そこで、葬儀の形式(スタイル)や演出などを事前に伝え確認しておくことで、その人らしい心のこもった葬儀を実現することが可能になります。
「遺された遺族への負担が軽減できる」
葬儀について事前に準備をしていない場合は、お亡くなりになった悲しみや喪失感を感じておられる時に、短期間で非常に多くのことを選択・決定しなければならず、これは遺された家族にとって心身ともに大きな負担となってしまいます。
葬儀について、ご本人やご家族のご希望に沿った葬儀場や葬儀の内容など、事前にあらかじめ相談・確認しておくことで、このような負担を大幅に軽減することができます。
「葬儀費用の不安が解消される」
葬儀会社に生前予約をすることで、ご自身の要望に応じた葬儀内容の見積書を確認ができ葬儀費用の目安がわかるので、葬儀費用も計画的に準備することができ費用への不安が解消できます。
「葬儀をお任せする信頼できる葬儀社が選べます」
突然お亡くなりになり、遺族が慌てて葬儀会社を選ぶのでなく、事前に相談することで、各葬儀会社のサービス内容やスタッフの質を知ることが出来るので、安心して葬儀を任せられる葬儀会社を選定することが可能となります。

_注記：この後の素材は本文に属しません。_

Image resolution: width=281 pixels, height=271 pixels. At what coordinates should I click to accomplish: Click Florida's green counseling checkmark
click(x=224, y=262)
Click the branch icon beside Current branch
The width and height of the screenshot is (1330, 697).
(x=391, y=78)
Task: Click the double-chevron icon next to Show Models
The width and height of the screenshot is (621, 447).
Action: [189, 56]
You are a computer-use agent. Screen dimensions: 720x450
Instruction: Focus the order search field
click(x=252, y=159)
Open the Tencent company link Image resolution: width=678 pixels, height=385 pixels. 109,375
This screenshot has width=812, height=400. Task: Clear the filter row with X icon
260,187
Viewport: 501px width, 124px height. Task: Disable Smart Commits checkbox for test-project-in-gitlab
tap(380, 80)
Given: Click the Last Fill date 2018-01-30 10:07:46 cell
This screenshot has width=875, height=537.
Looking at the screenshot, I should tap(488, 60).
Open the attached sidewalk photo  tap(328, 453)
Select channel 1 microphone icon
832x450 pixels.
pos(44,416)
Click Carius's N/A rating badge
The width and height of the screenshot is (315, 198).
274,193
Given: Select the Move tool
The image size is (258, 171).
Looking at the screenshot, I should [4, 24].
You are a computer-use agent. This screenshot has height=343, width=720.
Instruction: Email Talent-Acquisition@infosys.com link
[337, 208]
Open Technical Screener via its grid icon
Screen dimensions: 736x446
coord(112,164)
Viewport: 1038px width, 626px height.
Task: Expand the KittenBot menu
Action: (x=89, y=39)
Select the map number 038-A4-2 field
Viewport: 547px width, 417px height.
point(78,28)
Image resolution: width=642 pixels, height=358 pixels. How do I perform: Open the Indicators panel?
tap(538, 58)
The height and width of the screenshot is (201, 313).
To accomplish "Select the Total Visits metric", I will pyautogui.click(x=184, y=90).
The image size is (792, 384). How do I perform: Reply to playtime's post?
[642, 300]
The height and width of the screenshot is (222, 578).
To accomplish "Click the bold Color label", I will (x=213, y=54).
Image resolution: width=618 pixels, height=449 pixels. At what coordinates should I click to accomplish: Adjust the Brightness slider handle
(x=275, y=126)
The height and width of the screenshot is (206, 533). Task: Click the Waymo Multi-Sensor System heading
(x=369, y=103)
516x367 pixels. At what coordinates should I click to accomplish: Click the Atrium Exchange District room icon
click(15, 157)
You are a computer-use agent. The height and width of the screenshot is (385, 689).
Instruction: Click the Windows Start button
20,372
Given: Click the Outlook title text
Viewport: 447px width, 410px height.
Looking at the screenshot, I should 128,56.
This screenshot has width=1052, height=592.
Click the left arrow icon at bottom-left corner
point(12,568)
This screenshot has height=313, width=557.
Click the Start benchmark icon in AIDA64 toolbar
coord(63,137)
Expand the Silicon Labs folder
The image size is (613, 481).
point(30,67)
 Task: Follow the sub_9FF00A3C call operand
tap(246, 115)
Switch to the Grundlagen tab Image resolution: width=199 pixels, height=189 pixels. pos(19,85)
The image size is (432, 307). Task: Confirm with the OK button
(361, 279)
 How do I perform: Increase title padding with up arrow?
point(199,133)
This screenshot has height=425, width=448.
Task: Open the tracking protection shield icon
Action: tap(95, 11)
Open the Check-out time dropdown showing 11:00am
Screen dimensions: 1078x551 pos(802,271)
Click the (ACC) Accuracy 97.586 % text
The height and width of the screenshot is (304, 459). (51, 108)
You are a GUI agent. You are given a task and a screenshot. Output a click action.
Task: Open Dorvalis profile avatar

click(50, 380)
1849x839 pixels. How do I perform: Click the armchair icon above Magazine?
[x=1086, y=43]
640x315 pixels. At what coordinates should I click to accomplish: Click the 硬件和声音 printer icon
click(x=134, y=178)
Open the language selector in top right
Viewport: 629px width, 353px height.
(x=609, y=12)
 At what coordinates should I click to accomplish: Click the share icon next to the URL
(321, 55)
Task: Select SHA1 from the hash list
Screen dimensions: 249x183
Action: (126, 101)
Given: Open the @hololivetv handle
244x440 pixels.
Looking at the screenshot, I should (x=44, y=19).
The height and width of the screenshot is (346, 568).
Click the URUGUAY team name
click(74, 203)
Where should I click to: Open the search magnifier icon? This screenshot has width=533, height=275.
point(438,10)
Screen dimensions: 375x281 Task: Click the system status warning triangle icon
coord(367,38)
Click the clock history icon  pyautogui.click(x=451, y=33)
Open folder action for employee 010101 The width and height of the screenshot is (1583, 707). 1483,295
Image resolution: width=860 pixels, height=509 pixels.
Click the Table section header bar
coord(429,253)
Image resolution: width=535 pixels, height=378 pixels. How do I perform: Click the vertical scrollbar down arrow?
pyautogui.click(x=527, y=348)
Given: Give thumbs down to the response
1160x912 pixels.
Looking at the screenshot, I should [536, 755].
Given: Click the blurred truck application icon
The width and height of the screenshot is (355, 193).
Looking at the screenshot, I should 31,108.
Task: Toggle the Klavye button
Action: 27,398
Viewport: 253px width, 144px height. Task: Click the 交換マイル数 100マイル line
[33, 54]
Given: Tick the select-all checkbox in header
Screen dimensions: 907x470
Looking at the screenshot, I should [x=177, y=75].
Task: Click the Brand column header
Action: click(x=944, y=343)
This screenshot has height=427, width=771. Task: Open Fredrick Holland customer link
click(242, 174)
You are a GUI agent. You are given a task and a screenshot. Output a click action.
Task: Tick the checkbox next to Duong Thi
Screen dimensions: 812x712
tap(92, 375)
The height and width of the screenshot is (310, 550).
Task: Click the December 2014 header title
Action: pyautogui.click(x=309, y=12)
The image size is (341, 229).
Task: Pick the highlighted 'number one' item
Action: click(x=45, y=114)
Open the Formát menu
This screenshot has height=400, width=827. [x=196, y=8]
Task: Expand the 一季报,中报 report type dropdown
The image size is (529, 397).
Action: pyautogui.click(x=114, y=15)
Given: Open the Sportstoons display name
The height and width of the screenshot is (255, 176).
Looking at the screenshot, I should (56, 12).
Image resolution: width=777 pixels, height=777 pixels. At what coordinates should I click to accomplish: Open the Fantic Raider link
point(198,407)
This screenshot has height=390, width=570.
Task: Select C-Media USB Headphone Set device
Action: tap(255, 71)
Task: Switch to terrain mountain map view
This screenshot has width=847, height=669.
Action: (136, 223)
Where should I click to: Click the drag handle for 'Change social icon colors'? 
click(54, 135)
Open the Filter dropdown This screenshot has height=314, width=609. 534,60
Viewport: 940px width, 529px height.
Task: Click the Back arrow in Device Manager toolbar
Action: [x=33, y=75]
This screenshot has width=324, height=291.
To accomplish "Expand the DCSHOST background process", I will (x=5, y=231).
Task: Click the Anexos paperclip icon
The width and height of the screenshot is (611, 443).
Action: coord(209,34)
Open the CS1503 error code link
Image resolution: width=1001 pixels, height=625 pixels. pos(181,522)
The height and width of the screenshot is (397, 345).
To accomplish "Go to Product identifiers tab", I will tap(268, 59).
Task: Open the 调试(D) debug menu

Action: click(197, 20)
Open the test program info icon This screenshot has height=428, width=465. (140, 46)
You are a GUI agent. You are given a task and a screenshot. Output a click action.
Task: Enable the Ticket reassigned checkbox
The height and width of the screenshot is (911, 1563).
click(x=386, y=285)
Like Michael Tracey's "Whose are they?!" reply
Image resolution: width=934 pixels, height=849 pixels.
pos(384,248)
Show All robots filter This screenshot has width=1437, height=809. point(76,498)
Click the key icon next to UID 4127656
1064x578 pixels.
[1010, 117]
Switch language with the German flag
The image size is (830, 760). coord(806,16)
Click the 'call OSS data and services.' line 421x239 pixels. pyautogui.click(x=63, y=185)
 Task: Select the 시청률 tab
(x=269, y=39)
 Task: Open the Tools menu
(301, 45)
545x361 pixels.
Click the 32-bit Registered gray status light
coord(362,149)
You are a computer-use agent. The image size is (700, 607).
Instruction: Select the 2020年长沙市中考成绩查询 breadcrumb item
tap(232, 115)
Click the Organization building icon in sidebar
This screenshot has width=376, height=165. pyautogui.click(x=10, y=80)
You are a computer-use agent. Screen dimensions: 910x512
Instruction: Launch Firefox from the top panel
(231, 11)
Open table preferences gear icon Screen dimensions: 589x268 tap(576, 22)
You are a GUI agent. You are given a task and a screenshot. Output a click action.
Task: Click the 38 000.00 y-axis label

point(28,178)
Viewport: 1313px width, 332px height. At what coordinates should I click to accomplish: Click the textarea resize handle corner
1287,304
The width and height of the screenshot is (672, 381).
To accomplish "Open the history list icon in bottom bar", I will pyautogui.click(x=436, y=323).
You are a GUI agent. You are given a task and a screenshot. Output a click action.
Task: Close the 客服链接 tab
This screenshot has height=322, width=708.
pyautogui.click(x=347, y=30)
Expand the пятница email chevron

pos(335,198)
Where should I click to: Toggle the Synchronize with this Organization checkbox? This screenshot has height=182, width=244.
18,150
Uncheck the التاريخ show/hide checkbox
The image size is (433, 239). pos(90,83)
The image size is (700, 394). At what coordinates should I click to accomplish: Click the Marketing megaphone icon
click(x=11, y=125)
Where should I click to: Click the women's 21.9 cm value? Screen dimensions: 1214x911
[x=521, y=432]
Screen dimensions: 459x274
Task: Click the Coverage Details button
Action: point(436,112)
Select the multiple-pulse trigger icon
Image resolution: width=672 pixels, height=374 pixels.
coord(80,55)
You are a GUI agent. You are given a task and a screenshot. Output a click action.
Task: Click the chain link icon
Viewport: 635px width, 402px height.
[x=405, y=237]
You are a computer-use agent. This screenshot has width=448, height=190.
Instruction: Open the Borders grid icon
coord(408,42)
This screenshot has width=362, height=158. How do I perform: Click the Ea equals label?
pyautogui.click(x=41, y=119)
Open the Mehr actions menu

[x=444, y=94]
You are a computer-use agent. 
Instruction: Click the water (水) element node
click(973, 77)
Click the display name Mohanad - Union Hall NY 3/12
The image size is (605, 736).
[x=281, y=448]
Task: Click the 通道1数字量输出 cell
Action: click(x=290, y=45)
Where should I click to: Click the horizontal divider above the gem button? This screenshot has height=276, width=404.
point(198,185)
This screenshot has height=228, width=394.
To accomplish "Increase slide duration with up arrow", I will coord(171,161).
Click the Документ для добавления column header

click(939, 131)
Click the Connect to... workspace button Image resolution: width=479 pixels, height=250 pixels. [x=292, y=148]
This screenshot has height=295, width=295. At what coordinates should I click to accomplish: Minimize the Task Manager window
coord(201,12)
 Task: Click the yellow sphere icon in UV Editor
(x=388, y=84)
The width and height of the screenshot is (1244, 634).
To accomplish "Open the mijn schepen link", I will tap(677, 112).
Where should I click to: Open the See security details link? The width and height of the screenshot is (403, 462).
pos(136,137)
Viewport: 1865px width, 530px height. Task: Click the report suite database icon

なお、生前予約をなさるときは、情報収集が重要となりますので、葬儀社への資料請求や斎場見学、葬儀相談を積極的に行うことが大切です。


生前予約の注意点について

「ご遺族が知らないと、無駄になってしまう」
故人がお亡くなる前に葬儀会社と葬儀の生前予約(契約)をしていても、その事実をご遺族が知らずに他の葬儀社に葬儀を依頼して行った場合、生前予約(契約)は全く意味のないものとなってしまいます。
(生前契約で葬儀社に葬儀費用を前払いで支払っていた場合には、前払いの葬儀費用が無駄になってしまいます。)
そうならないために、葬儀の生前予約(契約)について、事前に家族に契約内容を知らせておくことが大切です。
「葬儀が遺族の希望と大きく違う場合トラブルになる」
故人の希望のみを葬儀社に伝え、葬儀の生前予約(契約)をされた場合、生前予約の契約内容が、ご遺族の希望と大きく違う場合は、トラブルに発展する可能性があります。

そうならないためにも、本人が葬儀の生前予約(契約)をされる場合は、ご家族と十分にご相談の上、ご本人の希望と契約内容を共有しておくことが大切です。
「生前予約(契約)した費用が戻ってこない」
生前予約(契約)で葬儀会社に前払いで費用を支払った場合、その葬儀会社が倒産してしまうと、生前予約(契約)で支払った前払い金は、全く返金されないケースがあります。

そうならないために、「葬儀信託」というシステムを利用されることをおススメします。

「葬儀信託」とは「葬祭信託」とも呼ばれ、ご自身の葬儀費用を銀行などの金融機関に預ける信託のことです。
ご自身が亡くなると、生前予約(契約)通りの葬儀が行われ、葬儀費用は銀行が自動に支払うことになります。
※葬儀信託は、葬儀社が倒産した時でも、葬儀費用は信託会社が保全してくれるので、お金が全額戻ってきます。

また、葬儀信託はあくまでも葬儀のための信託ですので、相続分割協議前でも口座は凍結せずに葬儀費用の支払いができます。

葬儀信託を利用する場合、契約時に葬儀代金とは別に、手数料を信託会社と、専門家(司法書士等)に支払う必要がありますが、葬儀費用の保全のためには、葬儀の生前予約(契約)をされる場合には、葬儀信託を扱っている葬儀社を選ぶと良いかもしれません。

葬儀を生前予約することで死後の始末を決めておくことは、本人の気持ちの安らぎを得ると同時に、遺される家族の負担を軽減することができます。

最近では、終活関連業者が企画した「入棺体験」や「遺影撮影」などができる終活ツアーも数多くあるようですので、一度参加してみるのもいいかもしれません。